**RECORD SET**.
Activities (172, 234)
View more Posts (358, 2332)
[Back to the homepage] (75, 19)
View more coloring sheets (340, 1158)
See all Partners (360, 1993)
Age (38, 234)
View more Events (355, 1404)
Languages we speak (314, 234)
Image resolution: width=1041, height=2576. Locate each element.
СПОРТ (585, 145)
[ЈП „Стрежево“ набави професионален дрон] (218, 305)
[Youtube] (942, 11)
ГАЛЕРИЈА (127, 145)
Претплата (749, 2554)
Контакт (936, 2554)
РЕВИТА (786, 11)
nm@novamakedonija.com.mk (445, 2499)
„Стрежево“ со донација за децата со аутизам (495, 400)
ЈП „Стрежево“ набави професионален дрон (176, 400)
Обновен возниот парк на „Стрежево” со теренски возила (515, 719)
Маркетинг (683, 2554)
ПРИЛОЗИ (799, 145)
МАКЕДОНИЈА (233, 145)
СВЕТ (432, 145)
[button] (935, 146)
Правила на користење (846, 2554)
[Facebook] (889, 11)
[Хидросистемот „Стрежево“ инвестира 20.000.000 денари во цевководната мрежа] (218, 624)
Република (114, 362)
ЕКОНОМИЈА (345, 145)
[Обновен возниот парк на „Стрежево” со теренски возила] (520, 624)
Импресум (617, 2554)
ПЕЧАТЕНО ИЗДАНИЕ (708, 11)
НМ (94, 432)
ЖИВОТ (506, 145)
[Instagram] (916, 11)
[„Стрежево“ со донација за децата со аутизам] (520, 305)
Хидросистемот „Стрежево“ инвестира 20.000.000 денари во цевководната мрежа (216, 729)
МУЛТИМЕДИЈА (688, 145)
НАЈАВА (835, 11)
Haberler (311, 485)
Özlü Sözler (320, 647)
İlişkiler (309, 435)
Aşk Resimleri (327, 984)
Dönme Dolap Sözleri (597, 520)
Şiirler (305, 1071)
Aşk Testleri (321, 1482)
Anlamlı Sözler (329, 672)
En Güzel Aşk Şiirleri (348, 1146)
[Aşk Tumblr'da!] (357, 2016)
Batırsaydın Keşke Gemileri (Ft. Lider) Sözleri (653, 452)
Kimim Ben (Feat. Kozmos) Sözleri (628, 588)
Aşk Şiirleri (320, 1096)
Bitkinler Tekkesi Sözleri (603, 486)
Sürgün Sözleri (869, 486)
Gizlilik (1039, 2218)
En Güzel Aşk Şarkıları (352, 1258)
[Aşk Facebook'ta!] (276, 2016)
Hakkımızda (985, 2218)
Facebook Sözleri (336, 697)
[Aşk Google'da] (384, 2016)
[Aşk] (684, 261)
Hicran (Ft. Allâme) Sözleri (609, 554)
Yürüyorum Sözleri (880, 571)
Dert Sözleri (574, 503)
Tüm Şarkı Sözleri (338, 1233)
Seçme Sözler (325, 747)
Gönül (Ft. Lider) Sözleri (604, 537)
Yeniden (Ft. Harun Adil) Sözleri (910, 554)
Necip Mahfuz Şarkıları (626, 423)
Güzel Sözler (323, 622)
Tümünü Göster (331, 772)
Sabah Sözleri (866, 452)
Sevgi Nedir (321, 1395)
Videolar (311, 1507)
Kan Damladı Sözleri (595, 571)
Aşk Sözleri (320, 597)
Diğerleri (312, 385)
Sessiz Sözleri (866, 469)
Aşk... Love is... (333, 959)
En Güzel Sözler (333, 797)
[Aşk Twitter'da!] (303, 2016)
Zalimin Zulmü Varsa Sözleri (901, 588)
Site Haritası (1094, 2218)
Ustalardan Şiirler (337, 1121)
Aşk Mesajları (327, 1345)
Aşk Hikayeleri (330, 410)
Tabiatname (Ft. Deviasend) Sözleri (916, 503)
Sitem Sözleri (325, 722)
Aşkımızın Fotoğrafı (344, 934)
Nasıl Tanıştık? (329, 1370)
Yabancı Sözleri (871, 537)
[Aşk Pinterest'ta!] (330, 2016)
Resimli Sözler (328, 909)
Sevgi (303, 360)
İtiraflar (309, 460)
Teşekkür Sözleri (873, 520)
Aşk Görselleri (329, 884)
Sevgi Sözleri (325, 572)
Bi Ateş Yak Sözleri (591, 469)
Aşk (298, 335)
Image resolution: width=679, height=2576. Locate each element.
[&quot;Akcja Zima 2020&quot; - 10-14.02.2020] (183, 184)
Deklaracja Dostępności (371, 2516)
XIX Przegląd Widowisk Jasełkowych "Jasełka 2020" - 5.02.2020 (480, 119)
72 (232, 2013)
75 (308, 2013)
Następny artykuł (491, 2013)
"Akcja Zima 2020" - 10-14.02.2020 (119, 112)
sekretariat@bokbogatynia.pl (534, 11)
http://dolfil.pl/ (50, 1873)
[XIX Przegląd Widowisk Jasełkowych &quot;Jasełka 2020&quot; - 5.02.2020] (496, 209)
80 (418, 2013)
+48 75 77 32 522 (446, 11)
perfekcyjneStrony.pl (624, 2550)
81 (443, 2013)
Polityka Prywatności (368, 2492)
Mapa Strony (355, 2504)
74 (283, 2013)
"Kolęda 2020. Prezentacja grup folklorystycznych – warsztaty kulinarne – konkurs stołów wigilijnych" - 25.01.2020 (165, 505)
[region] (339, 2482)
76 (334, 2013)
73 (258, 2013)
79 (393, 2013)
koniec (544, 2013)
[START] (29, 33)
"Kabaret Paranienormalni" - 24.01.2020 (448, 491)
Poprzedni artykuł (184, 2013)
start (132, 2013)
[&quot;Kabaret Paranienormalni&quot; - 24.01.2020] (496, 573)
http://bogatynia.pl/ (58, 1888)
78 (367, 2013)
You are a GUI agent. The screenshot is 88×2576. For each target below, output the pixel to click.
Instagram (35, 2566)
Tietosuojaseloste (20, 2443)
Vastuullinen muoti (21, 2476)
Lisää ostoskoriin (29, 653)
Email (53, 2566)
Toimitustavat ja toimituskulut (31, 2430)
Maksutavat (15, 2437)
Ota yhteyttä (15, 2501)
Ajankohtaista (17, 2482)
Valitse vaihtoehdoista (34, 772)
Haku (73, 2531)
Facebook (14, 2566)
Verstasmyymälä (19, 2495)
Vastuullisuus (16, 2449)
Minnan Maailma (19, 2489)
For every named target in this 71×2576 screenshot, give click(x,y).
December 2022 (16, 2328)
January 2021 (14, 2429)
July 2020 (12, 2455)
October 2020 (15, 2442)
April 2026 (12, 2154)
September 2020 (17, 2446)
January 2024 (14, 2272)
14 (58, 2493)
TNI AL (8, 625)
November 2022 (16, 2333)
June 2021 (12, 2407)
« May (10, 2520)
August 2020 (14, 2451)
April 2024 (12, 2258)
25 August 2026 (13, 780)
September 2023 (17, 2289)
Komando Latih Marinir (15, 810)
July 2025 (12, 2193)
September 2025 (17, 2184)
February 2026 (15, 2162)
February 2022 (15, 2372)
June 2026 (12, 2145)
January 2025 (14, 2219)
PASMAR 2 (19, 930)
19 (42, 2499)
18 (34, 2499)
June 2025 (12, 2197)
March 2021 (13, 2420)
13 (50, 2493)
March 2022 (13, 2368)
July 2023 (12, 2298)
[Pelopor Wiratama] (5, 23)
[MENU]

**WHAT IS REQUIRED**. Reproduce the listing above precisely.

**FINISHED EXERCISE**.
Activities (172, 234)
View more Posts (358, 2332)
[Back to the homepage] (75, 19)
View more coloring sheets (340, 1158)
See all Partners (360, 1993)
Age (38, 234)
View more Events (355, 1404)
Languages we speak (314, 234)
Image resolution: width=1041, height=2576. Locate each element.
СПОРТ (585, 145)
[ЈП „Стрежево“ набави професионален дрон] (218, 305)
[Youtube] (942, 11)
ГАЛЕРИЈА (127, 145)
Претплата (749, 2554)
Контакт (936, 2554)
РЕВИТА (786, 11)
nm@novamakedonija.com.mk (445, 2499)
„Стрежево“ со донација за децата со аутизам (495, 400)
ЈП „Стрежево“ набави професионален дрон (176, 400)
Обновен возниот парк на „Стрежево” со теренски возила (515, 719)
Маркетинг (683, 2554)
ПРИЛОЗИ (799, 145)
МАКЕДОНИЈА (233, 145)
СВЕТ (432, 145)
[button] (935, 146)
Правила на користење (846, 2554)
[Facebook] (889, 11)
[Хидросистемот „Стрежево“ инвестира 20.000.000 денари во цевководната мрежа] (218, 624)
Република (114, 362)
ЕКОНОМИЈА (345, 145)
[Обновен возниот парк на „Стрежево” со теренски возила] (520, 624)
Импресум (617, 2554)
ПЕЧАТЕНО ИЗДАНИЕ (708, 11)
НМ (94, 432)
ЖИВОТ (506, 145)
[Instagram] (916, 11)
[„Стрежево“ со донација за децата со аутизам] (520, 305)
Хидросистемот „Стрежево“ инвестира 20.000.000 денари во цевководната мрежа (216, 729)
МУЛТИМЕДИЈА (688, 145)
НАЈАВА (835, 11)
Haberler (311, 485)
Özlü Sözler (320, 647)
İlişkiler (309, 435)
Aşk Resimleri (327, 984)
Dönme Dolap Sözleri (597, 520)
Şiirler (305, 1071)
Aşk Testleri (321, 1482)
Anlamlı Sözler (329, 672)
En Güzel Aşk Şiirleri (348, 1146)
[Aşk Tumblr'da!] (357, 2016)
Batırsaydın Keşke Gemileri (Ft. Lider) Sözleri (653, 452)
Kimim Ben (Feat. Kozmos) Sözleri (628, 588)
Aşk Şiirleri (320, 1096)
Bitkinler Tekkesi Sözleri (603, 486)
Sürgün Sözleri (869, 486)
Gizlilik (1039, 2218)
En Güzel Aşk Şarkıları (352, 1258)
[Aşk Facebook'ta!] (276, 2016)
Hakkımızda (985, 2218)
Facebook Sözleri (336, 697)
[Aşk Google'da] (384, 2016)
[Aşk] (684, 261)
Hicran (Ft. Allâme) Sözleri (609, 554)
Yürüyorum Sözleri (880, 571)
Dert Sözleri (574, 503)
Tüm Şarkı Sözleri (338, 1233)
Seçme Sözler (325, 747)
Gönül (Ft. Lider) Sözleri (604, 537)
Yeniden (Ft. Harun Adil) Sözleri (910, 554)
Necip Mahfuz Şarkıları (626, 423)
Güzel Sözler (323, 622)
Tümünü Göster (331, 772)
Sabah Sözleri (866, 452)
Sevgi Nedir (321, 1395)
Videolar (311, 1507)
Kan Damladı Sözleri (595, 571)
Aşk Sözleri (320, 597)
Diğerleri (312, 385)
Sessiz Sözleri (866, 469)
Aşk... Love is... (333, 959)
En Güzel Sözler (333, 797)
[Aşk Twitter'da!] (303, 2016)
Zalimin Zulmü Varsa Sözleri (901, 588)
Site Haritası (1094, 2218)
Ustalardan Şiirler (337, 1121)
Aşk Mesajları (327, 1345)
Aşk Hikayeleri (330, 410)
Tabiatname (Ft. Deviasend) Sözleri (916, 503)
Sitem Sözleri (325, 722)
Aşkımızın Fotoğrafı (344, 934)
Nasıl Tanıştık? (329, 1370)
Yabancı Sözleri (871, 537)
[Aşk Pinterest'ta!] (330, 2016)
Resimli Sözler (328, 909)
Sevgi (303, 360)
İtiraflar (309, 460)
Teşekkür Sözleri (873, 520)
Aşk Görselleri (329, 884)
Sevgi Sözleri (325, 572)
Bi Ateş Yak Sözleri (591, 469)
Aşk (298, 335)
Image resolution: width=679, height=2576. Locate each element.
[&quot;Akcja Zima 2020&quot; - 10-14.02.2020] (183, 184)
Deklaracja Dostępności (371, 2516)
XIX Przegląd Widowisk Jasełkowych "Jasełka 2020" - 5.02.2020 (480, 119)
72 (232, 2013)
75 (308, 2013)
Następny artykuł (491, 2013)
"Akcja Zima 2020" - 10-14.02.2020 (119, 112)
sekretariat@bokbogatynia.pl (534, 11)
http://dolfil.pl/ (50, 1873)
[XIX Przegląd Widowisk Jasełkowych &quot;Jasełka 2020&quot; - 5.02.2020] (496, 209)
80 (418, 2013)
+48 75 77 32 522 (446, 11)
perfekcyjneStrony.pl (624, 2550)
81 (443, 2013)
Polityka Prywatności (368, 2492)
Mapa Strony (355, 2504)
74 (283, 2013)
"Kolęda 2020. Prezentacja grup folklorystycznych – warsztaty kulinarne – konkurs stołów wigilijnych" - 25.01.2020 (165, 505)
[region] (339, 2482)
76 (334, 2013)
73 (258, 2013)
79 (393, 2013)
koniec (544, 2013)
[START] (29, 33)
"Kabaret Paranienormalni" - 24.01.2020 (448, 491)
Poprzedni artykuł (184, 2013)
start (132, 2013)
[&quot;Kabaret Paranienormalni&quot; - 24.01.2020] (496, 573)
http://bogatynia.pl/ (58, 1888)
78 (367, 2013)
You are a GUI agent. The screenshot is 88×2576. For each target below, output the pixel to click.
Instagram (35, 2566)
Tietosuojaseloste (20, 2443)
Vastuullinen muoti (21, 2476)
Lisää ostoskoriin (29, 653)
Email (53, 2566)
Toimitustavat ja toimituskulut (31, 2430)
Maksutavat (15, 2437)
Ota yhteyttä (15, 2501)
Ajankohtaista (17, 2482)
Valitse vaihtoehdoista (34, 772)
Haku (73, 2531)
Facebook (14, 2566)
Verstasmyymälä (19, 2495)
Vastuullisuus (16, 2449)
Minnan Maailma (19, 2489)
For every named target in this 71×2576 screenshot, give click(x,y).
December 2022 (16, 2328)
January 2021 (14, 2429)
July 2020 (12, 2455)
October 2020 (15, 2442)
April 2026 (12, 2154)
September 2020 (17, 2446)
January 2024 (14, 2272)
14 (58, 2493)
TNI AL (8, 625)
November 2022 (16, 2333)
June 2021 (12, 2407)
« May (10, 2520)
August 2020 (14, 2451)
April 2024 (12, 2258)
25 August 2026 (13, 780)
September 2023 (17, 2289)
Komando Latih Marinir (15, 810)
July 2025 (12, 2193)
September 2025 (17, 2184)
February 2026 (15, 2162)
February 2022 (15, 2372)
June 2026 (12, 2145)
January 2025 (14, 2219)
PASMAR 2 (19, 930)
19 (42, 2499)
18 (34, 2499)
June 2025 (12, 2197)
March 2021 (13, 2420)
13 (50, 2493)
March 2022 (13, 2368)
July 2023 (12, 2298)
[Pelopor Wiratama] (5, 23)
[MENU]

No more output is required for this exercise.